» **Stated goal**
In the director biographies, in what month and year did Robert J. DuPriest become President of the Company?

» **Passage**

━━━━━━━━━━━━━━━━━━━━

Robert J. DuPriest, age 56, has been a director of the
Company since August 1995. Mr. DuPriest also is the President
and Chief Operating Officer of the Company. He joined the
Company in 1990
as Vice President and Chief Operating Officer, and
became President in June 1995. Prior to joining the
Company, Mr. DuPriest served from 1985 in successive
management positions with Rank Video Services of America,
where he was responsible for worldwide operations and joint
ventures. Mr. DuPriest earned a bachelors degree from
American University.
Dennis W. Lakomy, age 52, has been a director of the
Company since August 1995. Mr. Lakomy also is Vice
President, Chief Financial Officer, Secretary, and Treasurer
of the Company. He
joined Bee Chemical in 1975 and served as Vice President
and Controller of that company from 1982 until co-founding CFC
with Mr. Hruby in 1986. Mr. Lakomy earned a bachelors
degree in accounting from Loyola University of Chicago and a
Masters of Business Administration from the University of
Chicago.

━━━━━━━━━━━━━━━━━━━━

» **Supplied data**
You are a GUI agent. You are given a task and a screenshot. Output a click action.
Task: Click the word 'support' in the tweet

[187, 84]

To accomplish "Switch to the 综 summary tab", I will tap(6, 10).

━━━━━━━━━━━━━━━━━━━━

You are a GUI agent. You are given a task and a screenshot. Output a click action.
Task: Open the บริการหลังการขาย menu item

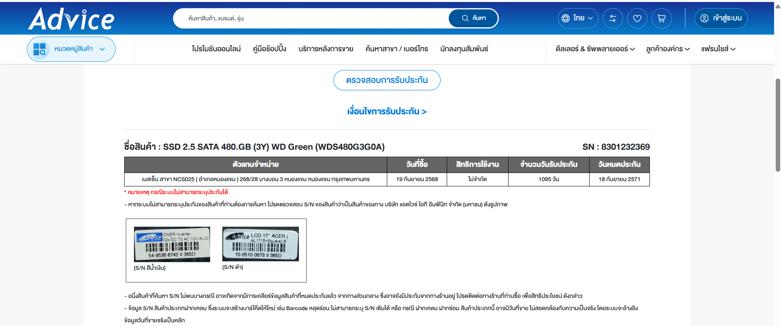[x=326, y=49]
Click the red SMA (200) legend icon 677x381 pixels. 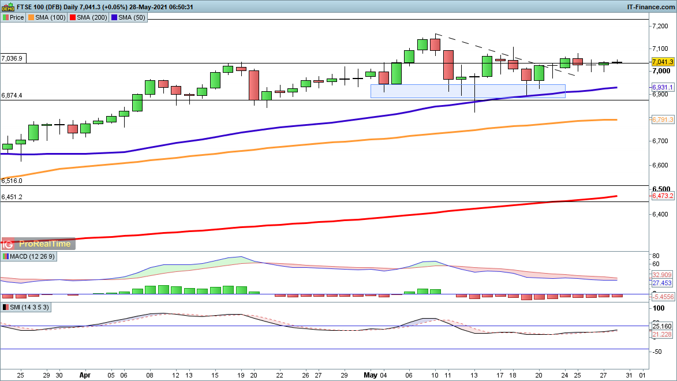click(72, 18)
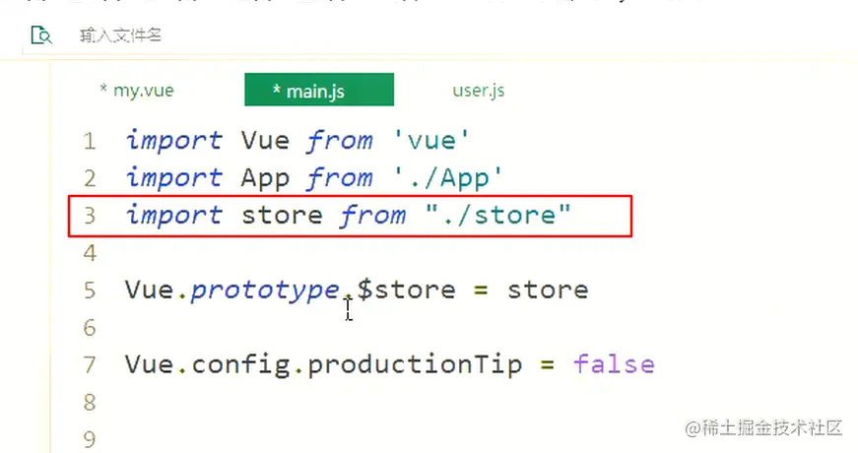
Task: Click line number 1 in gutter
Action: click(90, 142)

━━━━━━━━━━━━━━━━━━━━

» **Task response**
June 1995